In preparation for our discussion, you might want to consider the following overarching themes and questions:

1. Last semester, we noted five tenets of Old Western as compared with New Western, or, in Machiavelli’s phrase, modernity’s “new modes and orders” (pp. 23, 32, 37). The five tenets were 1) the conjunction of the good and the beautiful; 2) the emphasis on Being as opposed to Becoming; 3) the rank ordering of faculties of the soul, with contemplation of the truth as the highest activity of the soul;   4) philosophy as a discipline that speaks to general, unspecialized questions, and chiefly the question, what is the good life?; 5) the conjunction of goodness and freedom, that is, the argument that one has to be good in order to be truly free.  How are Machiavelli’s new modes and orders departures from these tenets?

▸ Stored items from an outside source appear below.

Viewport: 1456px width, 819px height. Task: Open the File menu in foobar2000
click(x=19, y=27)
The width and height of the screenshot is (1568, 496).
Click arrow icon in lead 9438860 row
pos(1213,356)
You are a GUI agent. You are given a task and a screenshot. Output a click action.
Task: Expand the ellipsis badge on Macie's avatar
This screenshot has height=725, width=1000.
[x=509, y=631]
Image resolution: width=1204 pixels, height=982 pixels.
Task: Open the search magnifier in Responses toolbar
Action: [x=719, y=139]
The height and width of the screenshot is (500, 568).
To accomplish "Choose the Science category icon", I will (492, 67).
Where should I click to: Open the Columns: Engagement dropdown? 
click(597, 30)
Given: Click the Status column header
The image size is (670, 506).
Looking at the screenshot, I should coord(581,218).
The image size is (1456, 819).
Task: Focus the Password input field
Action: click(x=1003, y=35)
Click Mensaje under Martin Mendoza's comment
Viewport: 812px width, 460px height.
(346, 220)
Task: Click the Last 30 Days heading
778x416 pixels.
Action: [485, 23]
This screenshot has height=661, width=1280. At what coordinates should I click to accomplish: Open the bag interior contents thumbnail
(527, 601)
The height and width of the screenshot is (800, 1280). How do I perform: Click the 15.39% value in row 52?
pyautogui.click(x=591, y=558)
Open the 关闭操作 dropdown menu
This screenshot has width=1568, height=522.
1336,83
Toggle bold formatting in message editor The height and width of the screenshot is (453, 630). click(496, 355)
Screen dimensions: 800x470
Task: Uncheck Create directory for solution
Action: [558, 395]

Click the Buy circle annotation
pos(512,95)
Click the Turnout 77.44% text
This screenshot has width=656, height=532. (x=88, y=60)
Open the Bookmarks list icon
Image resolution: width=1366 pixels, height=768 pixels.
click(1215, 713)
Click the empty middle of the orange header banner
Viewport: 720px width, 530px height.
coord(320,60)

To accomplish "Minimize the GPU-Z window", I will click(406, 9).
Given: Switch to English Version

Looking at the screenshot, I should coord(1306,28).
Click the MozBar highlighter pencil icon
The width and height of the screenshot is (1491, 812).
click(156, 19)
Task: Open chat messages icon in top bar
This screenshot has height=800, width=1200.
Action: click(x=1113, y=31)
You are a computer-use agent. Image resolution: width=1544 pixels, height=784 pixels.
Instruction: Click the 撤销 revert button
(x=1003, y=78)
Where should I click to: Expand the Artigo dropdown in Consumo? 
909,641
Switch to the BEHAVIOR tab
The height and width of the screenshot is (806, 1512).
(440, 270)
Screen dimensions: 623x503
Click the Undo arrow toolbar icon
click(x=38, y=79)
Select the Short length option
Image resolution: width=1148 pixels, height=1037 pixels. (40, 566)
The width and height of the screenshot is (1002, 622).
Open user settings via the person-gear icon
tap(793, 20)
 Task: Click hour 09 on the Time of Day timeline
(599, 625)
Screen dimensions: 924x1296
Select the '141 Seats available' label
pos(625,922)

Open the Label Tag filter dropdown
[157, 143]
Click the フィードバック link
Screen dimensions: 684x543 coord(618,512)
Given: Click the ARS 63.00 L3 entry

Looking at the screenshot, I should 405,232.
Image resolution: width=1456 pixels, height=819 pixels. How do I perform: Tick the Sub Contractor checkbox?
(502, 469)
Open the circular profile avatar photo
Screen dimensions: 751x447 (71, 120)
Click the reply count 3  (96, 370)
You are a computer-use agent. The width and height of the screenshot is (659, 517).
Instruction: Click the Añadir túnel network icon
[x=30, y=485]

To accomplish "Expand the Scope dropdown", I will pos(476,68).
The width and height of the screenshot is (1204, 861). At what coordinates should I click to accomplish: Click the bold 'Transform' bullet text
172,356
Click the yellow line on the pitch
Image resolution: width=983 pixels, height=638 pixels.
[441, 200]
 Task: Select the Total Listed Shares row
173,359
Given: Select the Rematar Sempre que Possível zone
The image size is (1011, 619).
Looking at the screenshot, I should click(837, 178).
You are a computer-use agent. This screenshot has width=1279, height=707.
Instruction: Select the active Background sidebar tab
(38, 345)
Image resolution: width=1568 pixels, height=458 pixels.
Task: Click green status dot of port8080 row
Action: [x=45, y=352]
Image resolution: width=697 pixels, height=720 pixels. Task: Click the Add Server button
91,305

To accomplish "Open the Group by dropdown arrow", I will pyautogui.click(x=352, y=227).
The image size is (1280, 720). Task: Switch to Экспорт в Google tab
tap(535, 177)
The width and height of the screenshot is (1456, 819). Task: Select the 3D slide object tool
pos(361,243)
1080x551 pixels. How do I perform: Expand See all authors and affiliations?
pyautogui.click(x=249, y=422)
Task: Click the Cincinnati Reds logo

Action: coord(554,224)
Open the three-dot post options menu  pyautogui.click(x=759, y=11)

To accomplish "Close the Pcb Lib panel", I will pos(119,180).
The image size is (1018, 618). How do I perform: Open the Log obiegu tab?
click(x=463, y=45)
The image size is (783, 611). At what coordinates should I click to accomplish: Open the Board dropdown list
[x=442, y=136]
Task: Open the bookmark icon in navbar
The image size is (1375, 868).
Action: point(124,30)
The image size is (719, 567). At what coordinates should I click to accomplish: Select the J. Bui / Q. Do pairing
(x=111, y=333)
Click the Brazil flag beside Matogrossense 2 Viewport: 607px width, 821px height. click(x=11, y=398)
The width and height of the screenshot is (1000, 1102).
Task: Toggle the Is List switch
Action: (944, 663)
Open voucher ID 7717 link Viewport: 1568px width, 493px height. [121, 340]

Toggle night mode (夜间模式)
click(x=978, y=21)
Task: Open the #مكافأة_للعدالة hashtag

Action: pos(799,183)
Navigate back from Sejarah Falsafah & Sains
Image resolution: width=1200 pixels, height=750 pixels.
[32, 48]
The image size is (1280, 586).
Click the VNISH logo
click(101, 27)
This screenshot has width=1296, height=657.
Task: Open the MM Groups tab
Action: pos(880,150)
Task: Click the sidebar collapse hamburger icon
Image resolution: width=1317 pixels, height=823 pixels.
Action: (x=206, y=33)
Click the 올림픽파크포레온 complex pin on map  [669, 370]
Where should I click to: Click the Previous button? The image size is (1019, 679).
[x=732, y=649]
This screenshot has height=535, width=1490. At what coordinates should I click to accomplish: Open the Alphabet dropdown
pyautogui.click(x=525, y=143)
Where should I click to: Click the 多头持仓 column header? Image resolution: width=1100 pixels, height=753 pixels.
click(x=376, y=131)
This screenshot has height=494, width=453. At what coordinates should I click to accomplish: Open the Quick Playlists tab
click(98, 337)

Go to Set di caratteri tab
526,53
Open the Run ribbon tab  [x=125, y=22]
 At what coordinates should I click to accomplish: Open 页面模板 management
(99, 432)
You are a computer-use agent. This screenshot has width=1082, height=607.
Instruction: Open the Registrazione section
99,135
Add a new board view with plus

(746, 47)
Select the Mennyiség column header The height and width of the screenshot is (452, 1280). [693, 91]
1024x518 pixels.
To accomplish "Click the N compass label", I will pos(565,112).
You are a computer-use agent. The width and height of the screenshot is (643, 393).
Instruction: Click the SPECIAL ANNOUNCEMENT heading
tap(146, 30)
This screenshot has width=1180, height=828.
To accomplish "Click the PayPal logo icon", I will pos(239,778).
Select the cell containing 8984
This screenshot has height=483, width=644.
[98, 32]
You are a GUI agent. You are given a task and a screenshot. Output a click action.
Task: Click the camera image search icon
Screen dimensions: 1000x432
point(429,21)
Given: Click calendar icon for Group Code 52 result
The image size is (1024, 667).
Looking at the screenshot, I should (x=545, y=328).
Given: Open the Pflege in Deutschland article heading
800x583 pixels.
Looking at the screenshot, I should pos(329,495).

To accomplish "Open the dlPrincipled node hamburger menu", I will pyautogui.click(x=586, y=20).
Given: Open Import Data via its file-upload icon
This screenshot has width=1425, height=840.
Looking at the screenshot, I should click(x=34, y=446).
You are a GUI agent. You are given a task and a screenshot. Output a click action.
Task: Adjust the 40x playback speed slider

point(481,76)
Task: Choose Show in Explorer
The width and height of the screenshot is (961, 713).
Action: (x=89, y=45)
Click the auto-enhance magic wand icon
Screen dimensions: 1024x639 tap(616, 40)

2. Chapters 15 through 18 in The Prince contain the most oft-quoted lines from Machiavelli, with its statements about the best policy for a prince and about human nature. Chapter 15 opens with Machavelli’s claim that in the past, political advisers wrote about the imagination of politics instead about the “effectual truth” (p.61).  Most of us, I am fairly sure, find his “effectual truth” repellant.  What might be a defense of it?

3. Last semester in Books 3 and 4 of the Nicomachean Ethics, we encountered Aristotle’s picture of the man of practical (i.e., political) virtue: courage, concern with the “noble” (Greek kalos, which can also mean “beautiful), temperance (restraint), liberality, magnificence (putting on public displays), pride, good temper, friendliness, wit, and above all justice. Aristotle describes the highest practical man, the great-souled man, as one of “slow step [that is] proper to the proud man, a deep voice, and a level utterance.” He is a man “who takes few things seriously [and] is not likely to be hurried.”  What is the difference between Aristotle’s and Machiavelli’s goal for the ruler that generates the differences between the character of the great-souled man as opposed to Machiavelli’s “new prince”? How are we to take Machiavelli’s statement that the prince should “appear merciful, faithful, humane, honest, and religious, and be so” (p. 70), for here, he seems to argue that a modern prince should be pretty much what Aristotle’s great-souled man is?

4.  Machiavelli says that in modernity, every prince is a new prince.” “Either you are a prince or you are on the path to acquiring it [sic].” Would you say our educational system inclines students to hone their skills as “new princes”?